What is required - Output the rows below word for word, without the pictures.

★ ★ ★ ★

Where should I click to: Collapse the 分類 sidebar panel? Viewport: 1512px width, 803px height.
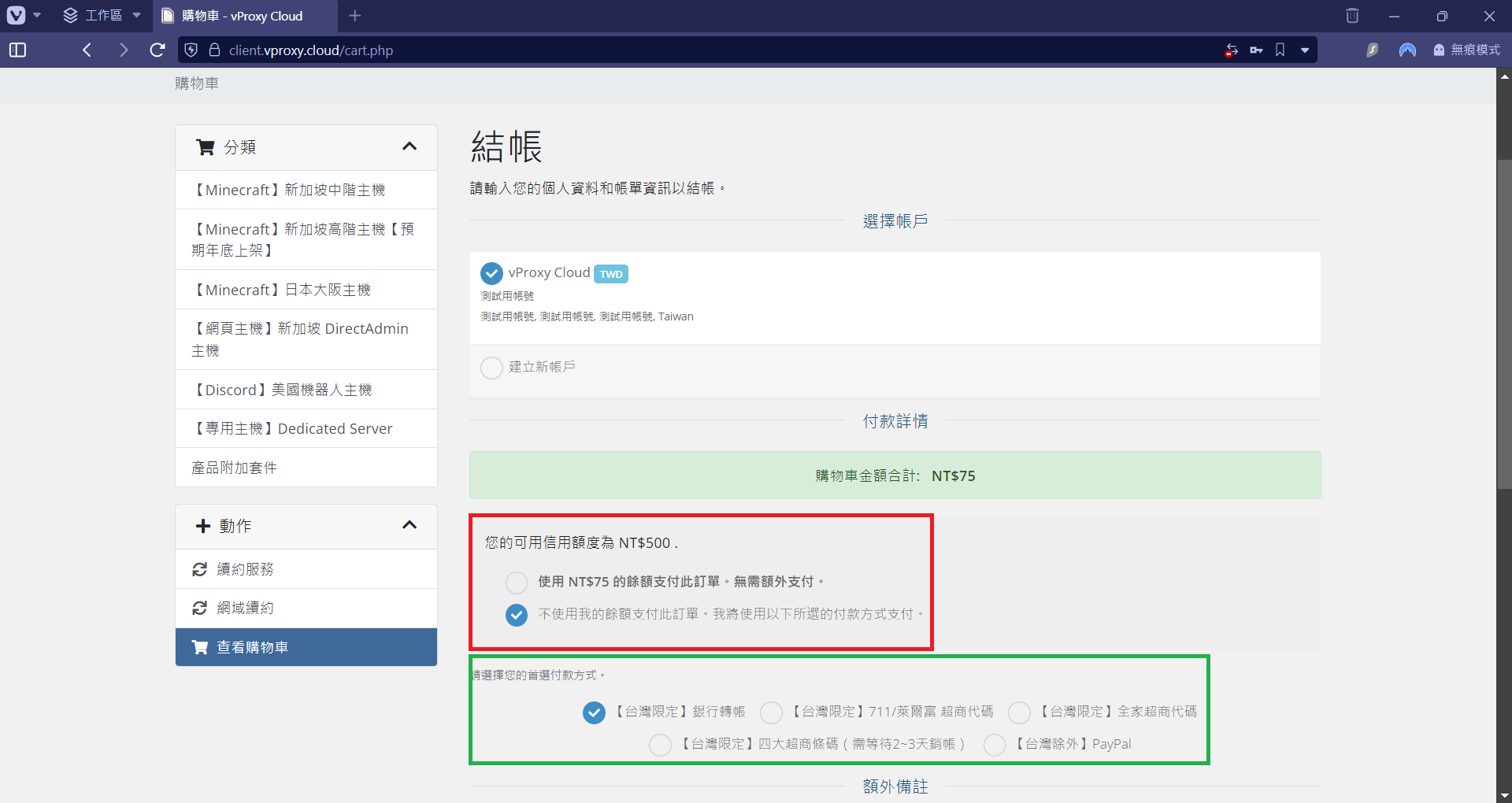click(x=410, y=146)
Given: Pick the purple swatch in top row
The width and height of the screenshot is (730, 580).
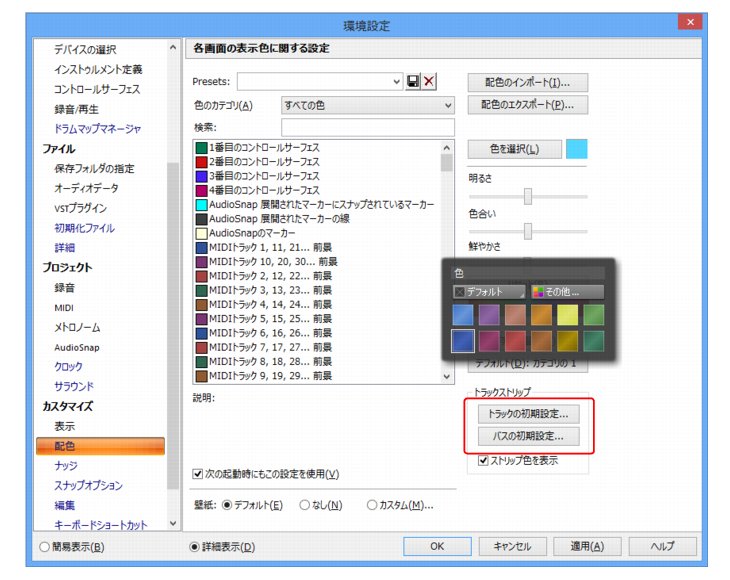Looking at the screenshot, I should tap(489, 315).
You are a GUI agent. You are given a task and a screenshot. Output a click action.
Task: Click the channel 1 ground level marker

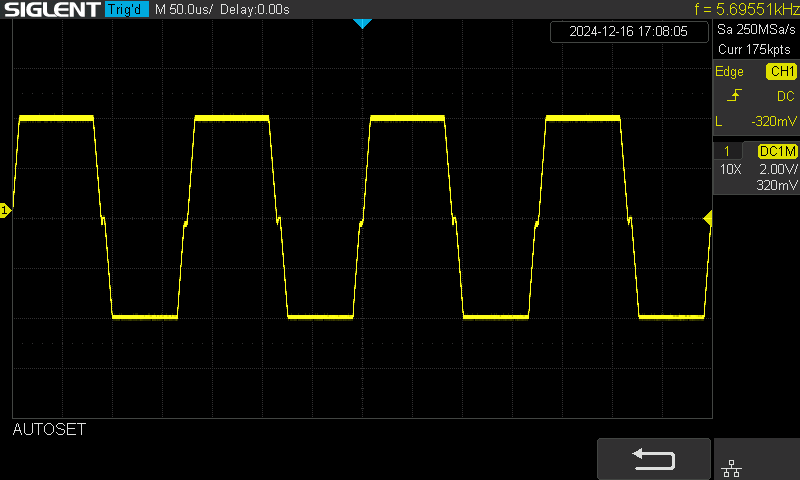[x=5, y=210]
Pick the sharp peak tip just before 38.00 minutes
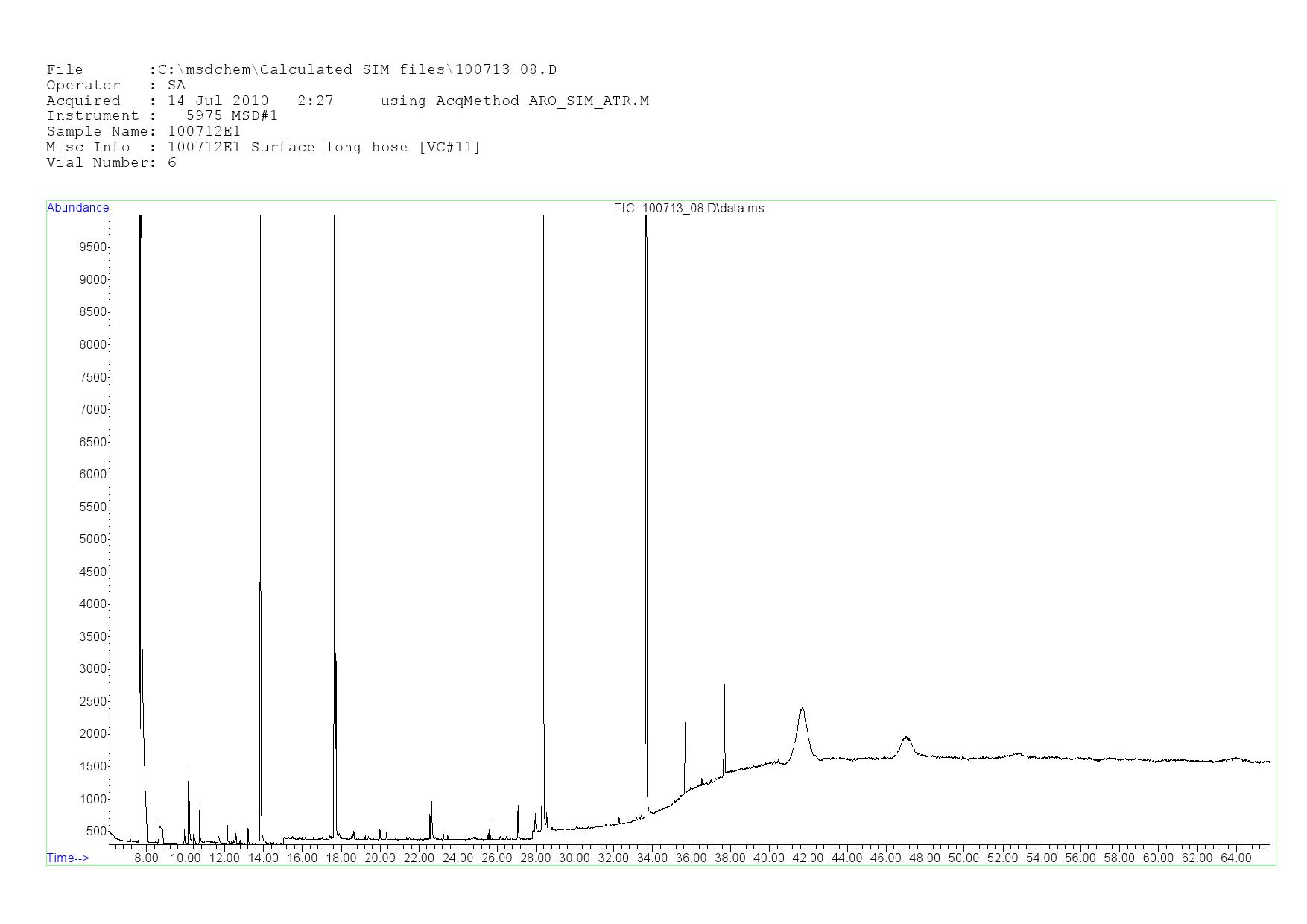This screenshot has height=924, width=1307. (724, 684)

★ ★ ★ ★

Result of this exercise -
Where should I click to: Collapse the 分類 sidebar panel? Viewport: 1512px width, 803px height.
click(x=410, y=146)
Given: Pick the purple swatch in top row
The width and height of the screenshot is (730, 580).
Looking at the screenshot, I should tap(489, 315).
You are a GUI agent. You are given a task and a screenshot. Output a click action.
Task: Click the channel 1 ground level marker

[x=5, y=210]
Pick the sharp peak tip just before 38.00 minutes
This screenshot has height=924, width=1307. (724, 684)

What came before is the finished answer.